I have been asked to pen a few words for my wife’s parish newspaper on Benedict XVI’s papacy. I thought I would focus on his relationship with Luther and the Lutherans. I hope the editor of the magazine does not mind me publishing it ahead of time here on my own page.

On February 28, 2013, at 8pm in the evening, Pope Benedict XVI’s papacy comes to an end. Everyone has a different assessment of his papacy, each from their own point of view. From my point of view, as a “Lutheran in communion with the Bishop of Rome”, Benedict XVI will always stand out as unique among all the popes of history as the only one who really read, knew, and understood Martin Luther.

Part of the reason for this is that Benedict XVI is a German. Except for John Paul II (who came from a country even more uniformly Catholic than Italy), all other popes since Adrian VI (d.1523) were Italians. Not one of them had any first-hand lived experience of Lutheranism. Joseph Ratzinger on the other hand was raised in an environment where Catholics and Lutherans lived side by side. Since Luther forms part of the literary heritage of Germany, his bible and his writings were easily accessible to the young Ratzinger, who once claimed that he had already read all of Luther’s pre-reformation writings by the time he entered University. He continued his theological education in German universities where both Protestant and Catholic theologians and biblical exegetes were studied.

All of this would have greatly helped him understand the theological issues that divided and still divide Catholic and Lutherans. It was this background that gave him such a great advantage when he was negotiating the final deal on the Joint Declaration on the Doctrine of Justification in 1999. It was Cardinal Ratzinger, as head of the Congregation of the Doctrine of the Faith, who saved this Declaration from a dismal death at the draft stage. Cardinal Cassidy, the Australian prelate who was the head of the Pontifical Council for the Promotion of Christian Unity at the time, had given up on it. But Ratzinger travelled to Germany, where, in his brother Georg’s home, he met together with Lutheran leaders to find the right formulas for affirming the joint faith of Catholics and Lutherans in regard to the doctrine of Justification. Thanks to this rescue mission, the Joint Declaration was signed into concrete history on October 31, 1999:

Together we confess: By grace alone, in faith in Christ’s saving work and not because of any merit on our part, we are accepted by God and receive the Holy Spirit, who renews our hearts while equipping and calling us to good works.

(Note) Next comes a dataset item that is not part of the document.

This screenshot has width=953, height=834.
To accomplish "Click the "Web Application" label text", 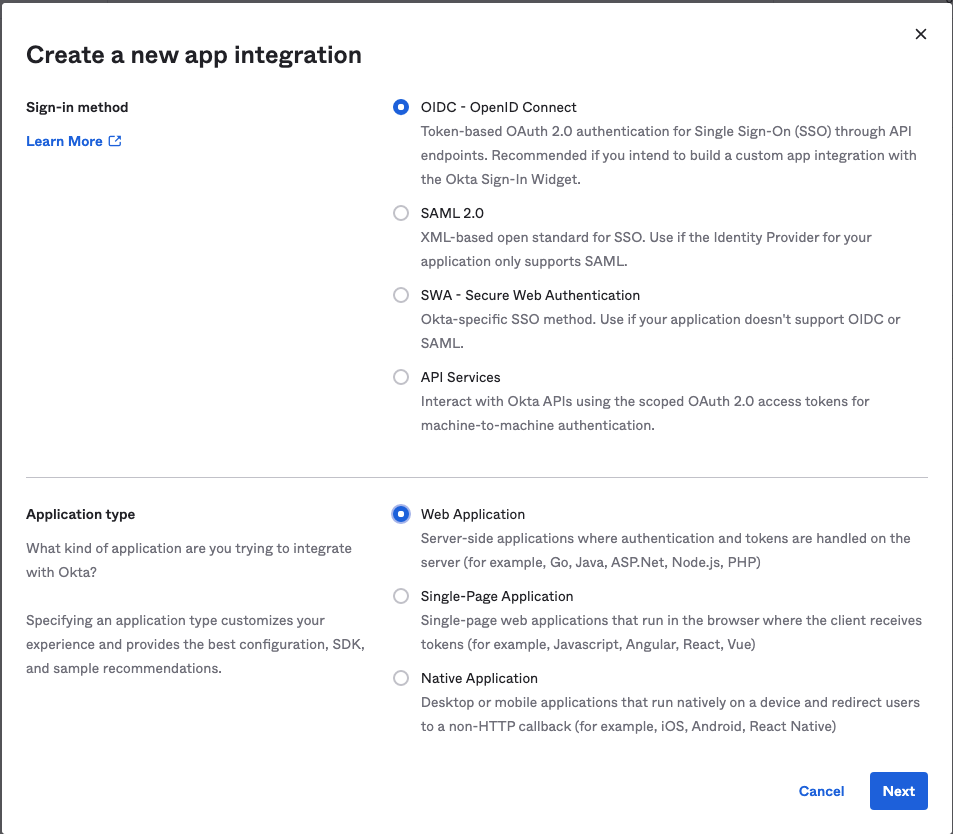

In an address in November, 2008, Pope Benedict addressed the central passage in Paul that caused so much division between Catholics and Lutherans.

Let us now reflect on a topic at the centre of the controversies of the century of the Reformation: the question of justification. How does man become just in God’s eyes?…

It is precisely because of his personal experience of relationship with Jesus Christ that Paul henceforth places at the centre of his Gospel an irreducible opposition between the two alternative paths to justice: one built on the works of the Law, the other founded on the grace of faith in Christ. The alternative between justice by means of works of the Law and that by faith in Christ thus became one of the dominant themes that run through his Letters…

Luther’s expression “sola fide” is true if faith is not opposed to charity, to love. Faith is to look at Christ, to entrust oneself to Christ, to be united to Christ, to be conformed to Christ, to his life. And the form, the life of Christ, is love; hence, to believe is to be conformed to Christ and to enter into his love.

“If faith is not opposed to charity” – that was always the Catholic concern. In Catholic dogmatic tradition, faith was often seen as an intellectual exercise. Thinking of faith in this way made it impossible for Catholics to affirm that “faith alone” could justify. But Pope Benedict understood the way in which Luther (and no doubt St Paul) meant “faith”: a complete self-entrustment to Christ, which had the spiritual effect of conforming the soul to Christ in such a way that a true union with Christ was effected. It was as unimaginable to Luther that such faith could ever be without love as it was to St James and St Paul (cf. James 2:14f).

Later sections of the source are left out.